As people become increasingly aware of the importance of protecting their personal data online, privacy and anonymity considerations have become central elements of any effective security setup. In most cases, this means installing a Virtual Private Network (VPN) alongside a firewall and antivirus software.
A VPN service can be used to encrypt the data you send and receive online. By running your connection through servers located internationally, not only will your IP address be hidden from third-parties, but your location will also be masked. This means that you can appear to be logging on from anywhere in the world, which has the added benefit of allowing you to sidestep geo-location checks and enjoy iPlayer or Netflix when traveling.
VPN services also provide end-to-end encryption, so even if a malicious third-party did get their hands on your data, it would be unusable.
While a VPN has many benefits, it is not a set-and-forget solution to online anonymity. From incorrect setup to leaks and other issues, there are a number of ways that your IP address could be leaked even if you are connected to a VPN. For this reason, it is vital that you know how to monitor potential leaks and which tools to use.
DNS leak
One of the fundamental elements of the internet is the Domain Name System (DNS). Essentially DNS is the equivalent of a phone book. While people browse the internet using domain names, the devices themselves communicate using IP addresses. The DNS converts between the two so that traffic is directed to the correct location.
However, this can cause issues for VPN users. Devices can sometimes automatically route a DNS request through your real IP rather than the one you were assigned when logging into your VPN. This means that your location and activity could be revealed without you even realizing. Often this is the result of default settings that can be adjusted, but as many people may not realize there is an issue until it is too late, it is vital that you are proactive to make sure that it doesn’t happen to you.
The first step is to use a tool like HMA!’s DNS leak checker. This will reveal the IP address you appear to be using to connect to the internet. If this address is not the one provided by your VPN, it might mean that you have a leak.
A simple step you can take to prevent DNS leaks occurring is to select Open DNS in your network adapter settings. This will mean that your ISP’s DNS will not be used, meaning your real IP address would not be revealed in the unlikely event that your VPN failed. Similarly, configuring your firewall to block non-VPN traffic will also ensure you are unable to connect via your ISP’s DNS servers.
WebRTC leak
As with a DNS leak, the security issue with Web Real-Time Communication (WebRTC) is not with your VPN, but an activity that bypasses it. WebRTC software is commonly used in web browsers and apps. This feature allows the playback of audio and video to be smoother and faster-loading, all without additional plugins. This improves performance with video calls and is integral to popular communication apps such as Google Hangouts.

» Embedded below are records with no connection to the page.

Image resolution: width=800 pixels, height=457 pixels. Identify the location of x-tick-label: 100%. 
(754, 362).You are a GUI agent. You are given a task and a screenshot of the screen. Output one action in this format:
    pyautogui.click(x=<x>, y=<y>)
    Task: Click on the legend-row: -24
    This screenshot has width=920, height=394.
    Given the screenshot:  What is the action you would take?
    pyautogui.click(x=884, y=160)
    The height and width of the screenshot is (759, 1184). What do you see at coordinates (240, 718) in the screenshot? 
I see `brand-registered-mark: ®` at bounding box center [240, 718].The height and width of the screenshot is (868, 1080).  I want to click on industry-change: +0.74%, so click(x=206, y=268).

As useful as this is, it does bring with it a new security concern. In a large number of cases, browsers will ignore a VPN and make DNS requests using your actual IP address. While your VPN will still be working and your activity secure, anything that is sent via apps that use WebRTC could be exposing your IP address and putting your privacy at risk.
While there are often settings to disable WebRTC in browsers, they are usually buried in settings menus as disabling it would mean losing functionality. Other options include moving to another browser that does not use WebRTC, or to install an extension or plugin like ‘ScriptSafe’ in Chrome, or ‘Disable WebRTC’ in Firefox.

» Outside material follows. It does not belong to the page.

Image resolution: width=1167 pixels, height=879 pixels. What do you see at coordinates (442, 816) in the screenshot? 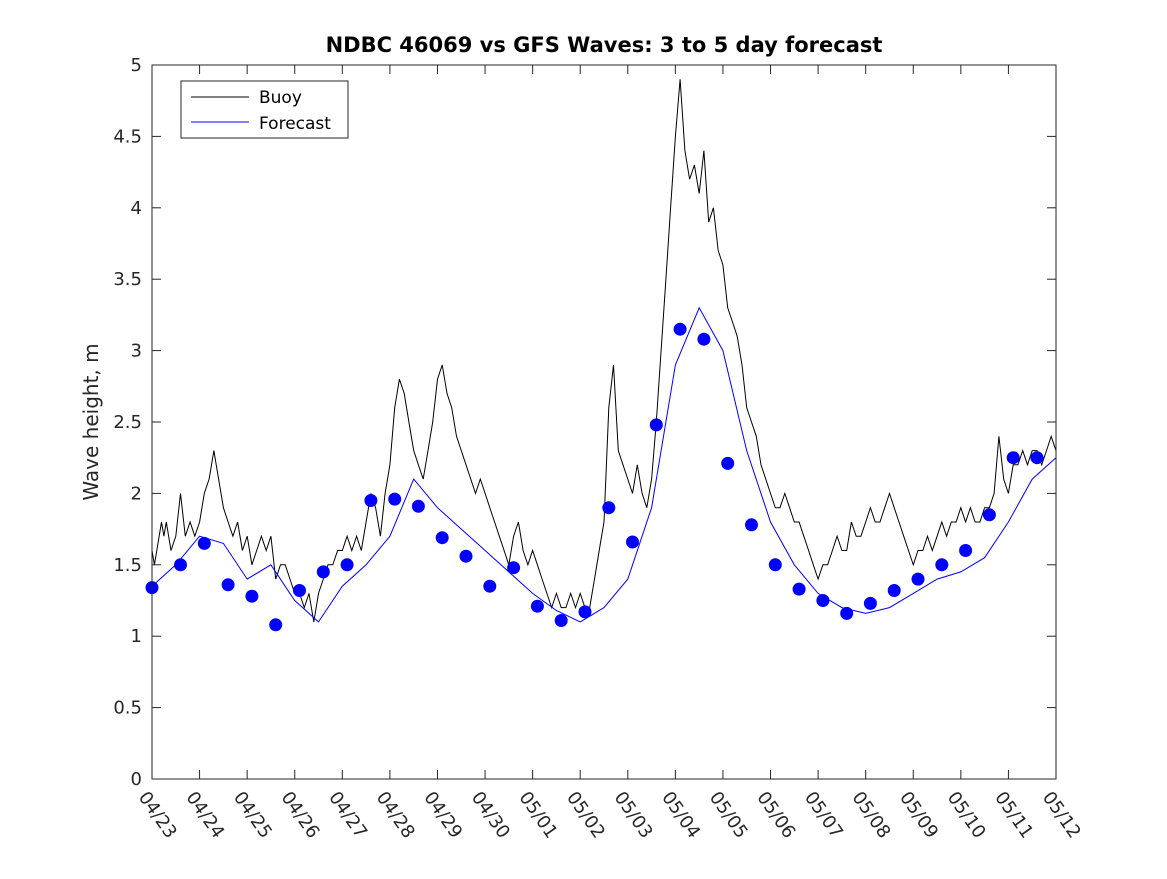
I see `x-tick-label: 04/29` at bounding box center [442, 816].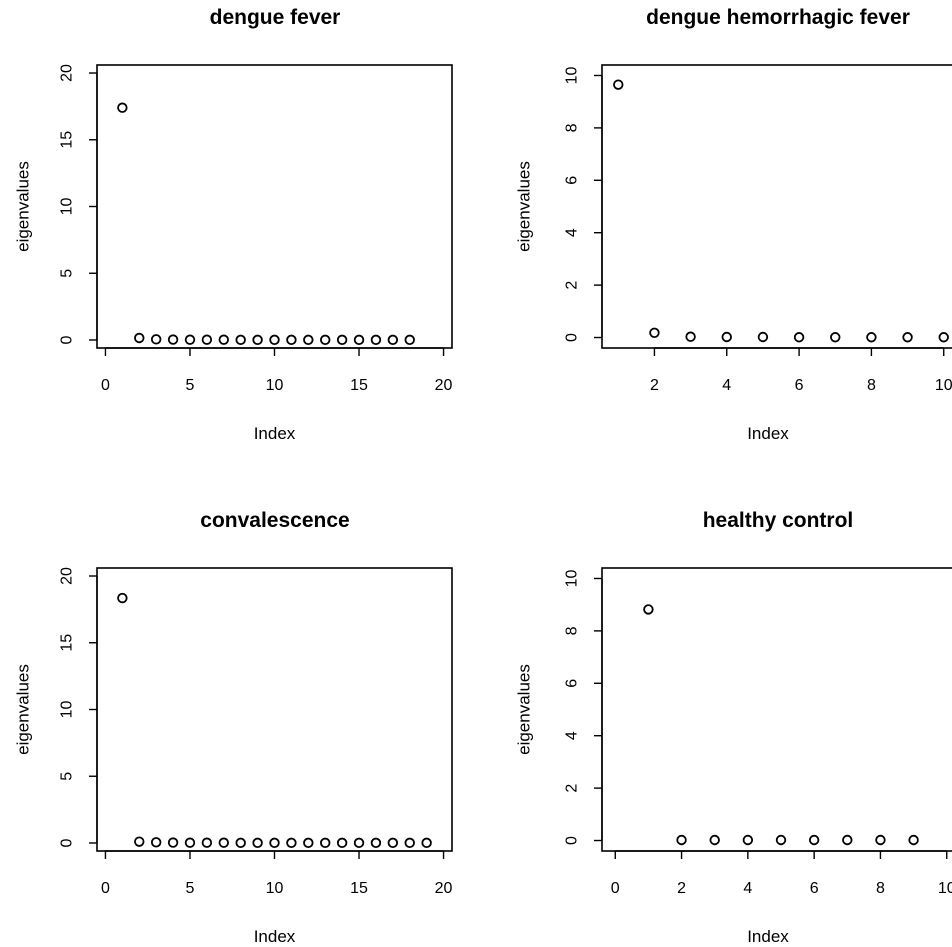  What do you see at coordinates (572, 338) in the screenshot?
I see `y-tick-label: 0` at bounding box center [572, 338].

For users that do not need to use WebRTC-dependant features, this is a simple solution, but people who use Google Hangouts and other browser-based services regularly will find these features do not work until the plugin is deactivated. In these cases, plugins are a short-term solution until you can update your settings to an alternative DNS provider. Once it is done, use a WebRTC leak checker tool to verify that your browsing is no longer affected by leaks.
VPN services have many benefits and are increasingly becoming as important to personal data security as antivirus software. But like antivirus, VPN is not a universal solution. Instead, it is a useful upgrade in a wider, well-rounded security setup.
This means that the user must remain vigilant and aware of the potential weak points in their security, and be proactive in minimizing the risk that DNS leaks and WebRTC leaks could cause.